これだ!と思った私は家族から隠れるようにしてそのチラシを自室へと持ち込んだ。
胸さへ大きくなれば女性になれる、そんな安直なことを考えていた辺り実に幼いなと今なら苦笑ものだ。
だがしかし所詮は中学生。
そのような物を買うお金など無かった。
だからこうして忘れないようにと机のホワイトボードに大きく書き残しておいた。
ただし家族には秘密にするため軽く『ペルシャ』の部分を薄く消して。
全ては未来の自分の為に。
それからほんの少し後のことである。
豊胸にはプエラリアが良い、と一躍有名になったのは。
ニュースですら一枠取られるくらいに絶賛され、様々な番組で紹介されていたのを羨望の眼差しで見ていたことは今も忘れられない。

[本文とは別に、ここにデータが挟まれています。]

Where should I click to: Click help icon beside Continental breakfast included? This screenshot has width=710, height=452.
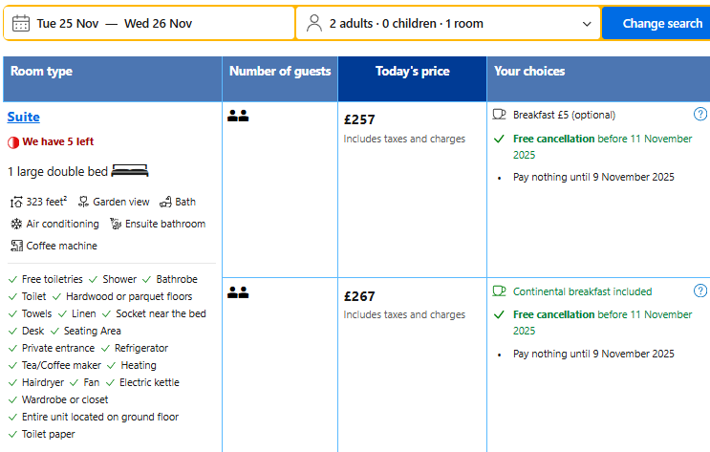click(x=699, y=291)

クズ科の植物、ということで、自ら近くの山へ入りクズの根を探そうかと本気で考えたのも今思えばクスっと出来る思い出だ。
世の中はまさにプエラリアブーム、それでも尚、私はホワイトボードに書かれたこのメモを消すことはなかった。
あれからもう14・5年。
未だこのメモ書きは私の学習机にしっかりと書き残されている。
けっきょくはペルシャザクロには頼らなかった。
自立した後に自ら購入したサプリメントは、やはりプエラリアだった。
そして今は女性ホルモンを注射している。
これはまだ幼く、考えも浅はかだった頃の痕跡。
だけど心の支えとなり現在への確実な礎となった台座。
このメモ書きが消えることはけしてない。
このメモ書きが消えるのは、うちが消えるとき。
全てが用済みとなったとき。
これはけして弱気なことを言っているわけではない。
このメモ書きが消えない限り、私は私の道を進める、と言っているのも同意なのだ。
私がこの命を全うし、この世から居なくなる時、私を看取ってくれる相手は居るのだろうか?
もし子供が居たならば、この机を譲ったのだろうか。
全てはまだ分からない。
先の見えない長い長い後のこと。
私とこのメモ書き、果たしてどちらが先に消えるのか。
私は生家に戻り、椅子に座りメモ書きと対峙する度そんなことを思う。
中学生の頃の私よ、今の私は君の望んでいたような道を歩んでいるかい?
君の目指したところは、ここで良かったのかい?
答えは全て私の中。
そしてその答えはまだ未解答。
答えはきっと、全てを全うし終えた時に出せるもの。
今はただ、このメモ書きよりも少しでも長く残ってやるぞと張り合うのみ。
それが、生家に戻った時の私の些細な楽しみなのだ。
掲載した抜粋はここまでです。